• **Dataset**:
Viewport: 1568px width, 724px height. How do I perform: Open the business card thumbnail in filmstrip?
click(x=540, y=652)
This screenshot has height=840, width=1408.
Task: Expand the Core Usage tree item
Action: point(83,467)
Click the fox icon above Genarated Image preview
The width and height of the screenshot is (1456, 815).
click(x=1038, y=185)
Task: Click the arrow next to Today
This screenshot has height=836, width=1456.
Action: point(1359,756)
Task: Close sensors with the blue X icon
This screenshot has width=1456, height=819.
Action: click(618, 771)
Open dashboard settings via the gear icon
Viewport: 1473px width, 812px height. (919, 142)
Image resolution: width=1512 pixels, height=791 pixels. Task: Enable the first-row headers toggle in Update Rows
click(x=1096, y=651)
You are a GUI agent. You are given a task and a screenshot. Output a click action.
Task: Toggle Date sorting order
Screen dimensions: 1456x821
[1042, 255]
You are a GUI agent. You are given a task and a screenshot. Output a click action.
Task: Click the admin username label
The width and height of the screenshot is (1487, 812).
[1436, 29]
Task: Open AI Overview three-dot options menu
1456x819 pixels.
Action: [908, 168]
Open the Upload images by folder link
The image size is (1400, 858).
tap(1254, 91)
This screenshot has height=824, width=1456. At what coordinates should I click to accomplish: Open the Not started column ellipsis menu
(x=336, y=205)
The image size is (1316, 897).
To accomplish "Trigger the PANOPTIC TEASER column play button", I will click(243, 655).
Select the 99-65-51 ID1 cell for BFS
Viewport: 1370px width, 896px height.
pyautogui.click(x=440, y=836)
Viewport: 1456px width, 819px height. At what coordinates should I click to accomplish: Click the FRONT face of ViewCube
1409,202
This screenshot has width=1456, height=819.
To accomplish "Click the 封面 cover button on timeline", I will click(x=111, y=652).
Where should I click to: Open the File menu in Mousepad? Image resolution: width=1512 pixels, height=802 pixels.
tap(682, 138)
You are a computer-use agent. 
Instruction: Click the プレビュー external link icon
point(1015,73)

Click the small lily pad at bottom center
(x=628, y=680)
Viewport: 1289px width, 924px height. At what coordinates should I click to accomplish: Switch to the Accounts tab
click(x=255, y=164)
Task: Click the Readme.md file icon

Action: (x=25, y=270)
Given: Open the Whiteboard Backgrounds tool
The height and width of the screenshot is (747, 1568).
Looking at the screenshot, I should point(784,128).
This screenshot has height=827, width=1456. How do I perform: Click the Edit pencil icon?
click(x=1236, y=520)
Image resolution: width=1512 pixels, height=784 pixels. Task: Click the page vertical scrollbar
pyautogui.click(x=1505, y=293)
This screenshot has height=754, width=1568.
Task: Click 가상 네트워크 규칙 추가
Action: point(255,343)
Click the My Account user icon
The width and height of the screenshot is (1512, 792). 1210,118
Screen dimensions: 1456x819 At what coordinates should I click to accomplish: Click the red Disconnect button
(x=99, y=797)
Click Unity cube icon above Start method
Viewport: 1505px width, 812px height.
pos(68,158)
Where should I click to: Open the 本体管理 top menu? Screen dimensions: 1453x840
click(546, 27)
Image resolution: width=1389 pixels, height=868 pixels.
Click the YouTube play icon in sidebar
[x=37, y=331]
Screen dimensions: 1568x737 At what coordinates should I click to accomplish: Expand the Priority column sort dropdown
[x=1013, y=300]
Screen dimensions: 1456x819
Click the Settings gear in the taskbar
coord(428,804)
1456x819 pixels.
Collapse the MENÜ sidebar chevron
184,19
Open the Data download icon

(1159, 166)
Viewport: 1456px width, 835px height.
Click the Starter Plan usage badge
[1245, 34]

• **Problem details**: Count every line of the records that holds "will". State the number, nothing else.

• **Answer section**: 2